The Secret Garden by Frances Hodgson Burnett — what a wonder! I revisited this lovely story recently and was struck once gain by its soul-satisfying structure. First published in 1911, in the past 100 years, it has never been out of print. Scan any list of the best 100 books for children, and you’ll always find The Secret Garden.
Why has this book endured and entranced generations of readers? Is it the vivid and original characters? Yes. Its appealing and magical setting on the moors? Yes. Its strong, propulsive plot? Yes. Its universal themes of love, loss, and redemption? Yes. All these
strengths contribute to its success. But another invaluable asset is its supremely satisfying structure. A master storyteller, the author employed a classic three-act format to tell her tale. In a nutshell, here’s how it unfolds in 300+ pages:
Act 1 (the first 100 pages): We meet Mary, the spoiled main character who encounters a series of mysteries: What has turned her guardian into a recluse? Where is the secret garden? Who does she hear crying in a distant corridor of the vast mansion she lives in?
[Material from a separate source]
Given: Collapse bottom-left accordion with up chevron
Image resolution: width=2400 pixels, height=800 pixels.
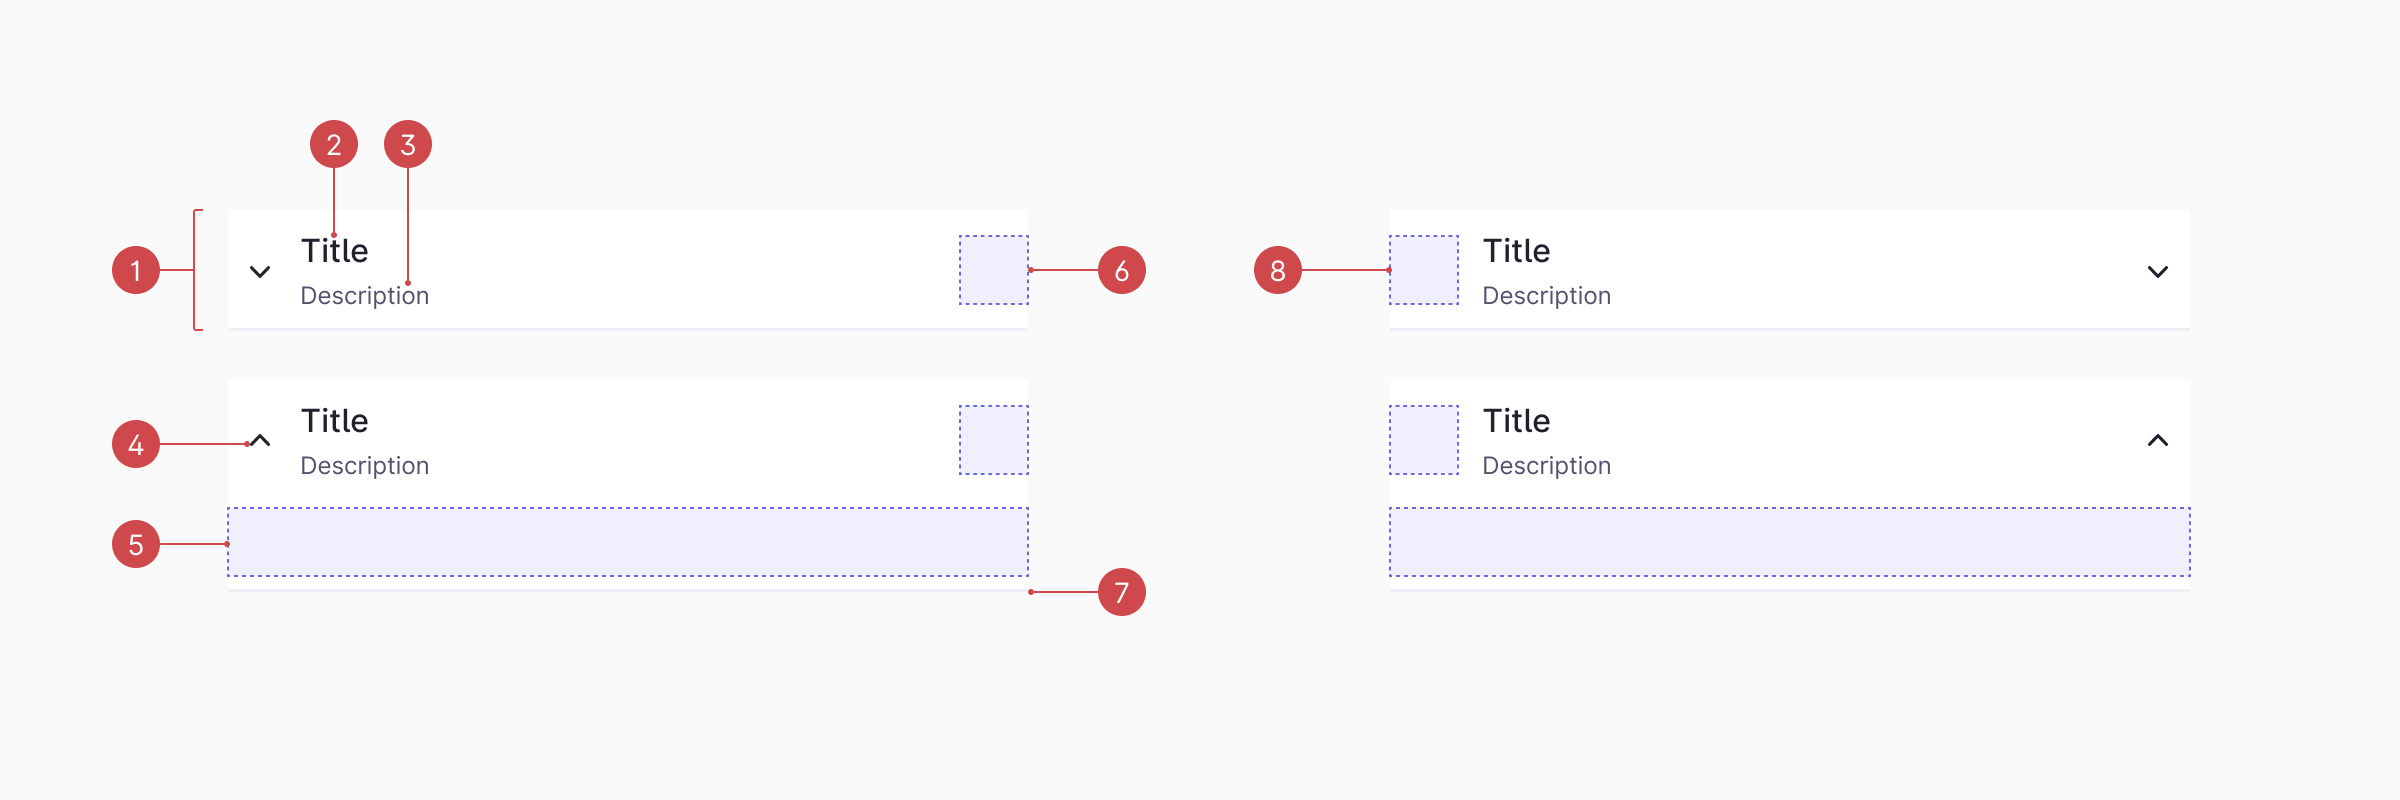Looking at the screenshot, I should (260, 440).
Act 2 (the second 100 pages): Through artful reveals, we discover, along with Mary, the answers to each of these overlapping mysteries. We learn of her guardian’s tragic loss, we find and enter the secret garden, and we meet the abandoned son of Mary’s guardian. We are also invited to witness the awakening of the lovely secret garden.
Act 3 (the final 300+ pages): Here, all the story strands are woven together. The secret garden and the world outside spill over into each other and each is transformed by the other. The garden exerts a healing power, but only because it has been revived by the children entranced with it. All the characters share a unity of purpose.
What a beautifully structured book this is! Analyzing how its story unfolds has been immensely helpful to me in my own writing. Is there a book you love that you might want to revisit so you can puzzle out the way it works its magic on you? Why not do it? Write on!